The grizzly that mauls the innocent child is not evil. The man who mauls the innocent child is.

So it is here the question inevitably arises that if animals do not possess rights, neither, therefore, do babies — or, at least, those babies who only have a few months to live — and nor, for the same reason, do severely brain-damaged people, who are unable to exercise a rational faculty. This flimsy peg (the so-called “argument from marginal cases”) is the postmodern peg that animal rights activists are now hanging their entire case upon.

The first thing to be said about it is that it’s a non sequitur.

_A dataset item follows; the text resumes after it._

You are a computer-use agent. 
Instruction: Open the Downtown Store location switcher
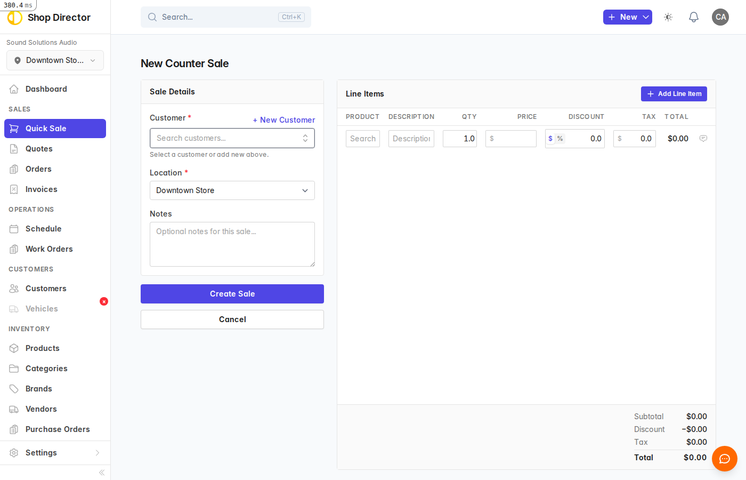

The second thing to be said is that severely brain-damaged people do not possess actual rights, for the very reason that we outlined above: they are not able to think and reason. The unalienable right to life, liberty, and property hinges upon the capacity to think, which implies choice, and also upon one’s knowledge. In the same way that healthy children develop the moral faculty gradually, over a span of years, (healthy) children develop rights gradually as they mature into independent beings. Brain-damaged humans who cannot exercise the power of rationality — which is to say, morality — cannot, obviously, exercise their rights, because those rights reside in the very thing these people lack. Thus she (or he) does not possess actual rights. The protection of these people is something granted them for being a part of the human species (and, of course, the chance of medical breakthroughs).

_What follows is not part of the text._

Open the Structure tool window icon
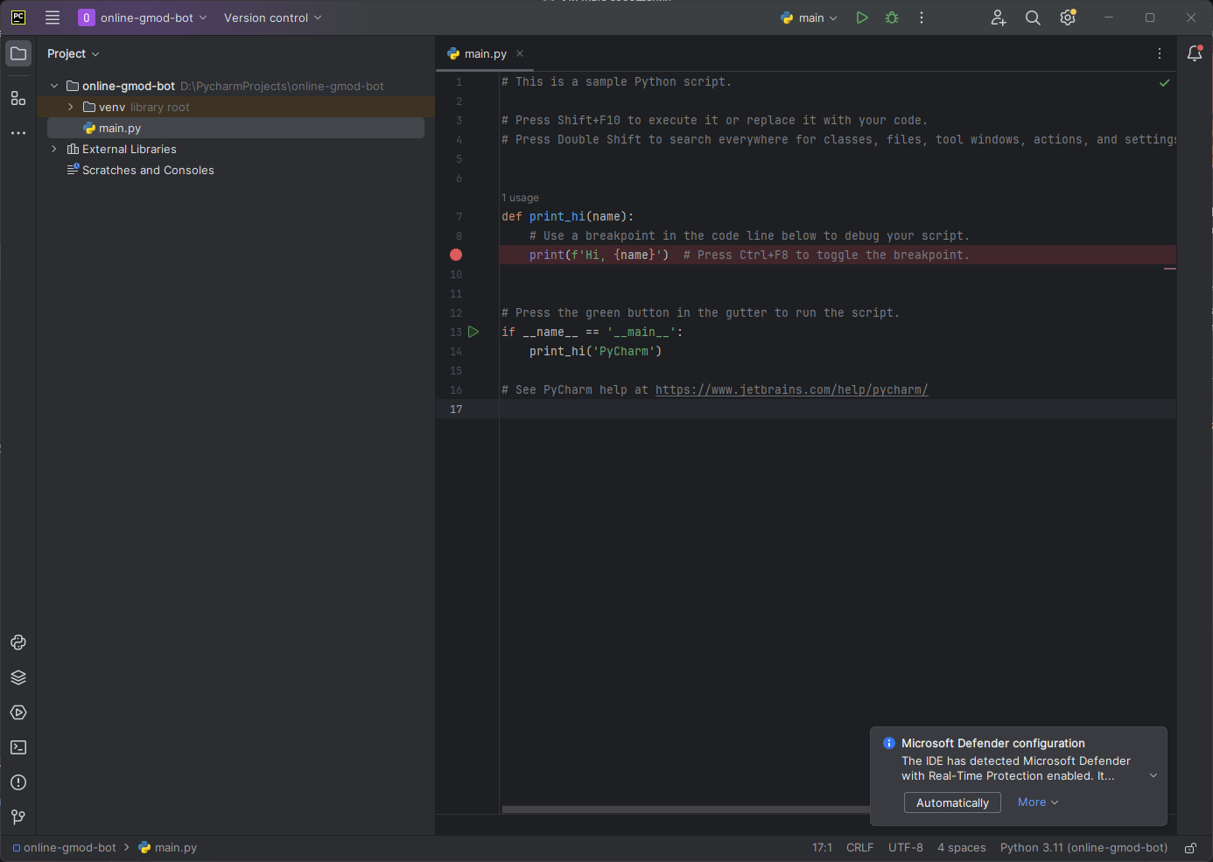18,98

In any case, the attempt to grant animals rights on the basis of so-called marginal human cases does not follow. In fact, it is to negate the very term rights by assuming that marginal cases are the norm and therefore the standard. To grant, for instance, an animal “the right to be left alone” (as it’s often phrased these days) means, among many other things, that there can be no such thing as meat-eating (even under dire conditions), but more than that: there can be no such thing as the domestication of animals, and no such thing as pet ownership: obviously, rights preclude any sort of humans-eating-or-owning-other-humans. If, moreover, it were proven that plants also feel pain and also possess sentience, as many people believe, then plants too possess the “right to be left alone,” and human beings starve because we possess moral agency, while the rest of the animal (and plant) kingdom does not starve, because they are held to no such standards — for the very reason that humans are held to such standards: the rational mind.

(If you think plant rights is a far-fetched idea, don’t read this.)

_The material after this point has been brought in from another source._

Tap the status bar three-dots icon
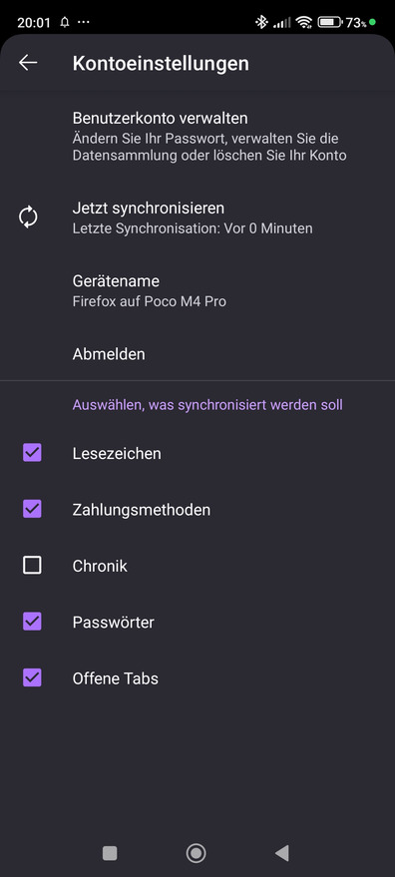395x877 pixels. tap(84, 22)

What this positions amounts to is a stupendous contradiction: animals have the right to be left alone, even though they don’t possess the very thing that necessitates rights: moral agency and the power of reason. And because they don’t possess this, they are incapable of respecting the rights of other animals (including humans); and yet their “rights” must still be respected — by humans alone, because we alone possess the very thing that gives rise to rights. This is a grave and dangerous misunderstanding of the word rights — most specifically of the human need that gives rise to rights, which need is not, incidentally, marginal case at all. If this philosophy were adopted, it would obliterate the idea of rights entirely. To say nothing of the vast legal apparatus that would be required in order to codify, systematize, and institute every animal’s “right to be left alone,” as well as the absurd spectacle of humans presuming to speak for the “wronged” animals, which does have historical precedent, and which, in fact, someone once made a movie about.

There would also, of course, be the not insignificant necessity of human punishment meted out (by humans), for that wronged beast, which beast, however, does not survive by reason but must have justice (i.e.the respect for rights) delivered unto it, even though that beast has absolutely no conception of justice, and never will. This is wrong, all wrong. The distinguishing characteristic of rights is compossibility. Thus there is a very simple, and entirely foolproof, method for determining if something is a right or not: Your rights, my rights, every person’s rights, stop where another’s begin. If you follow that maxim, you’ll never confuse the issue.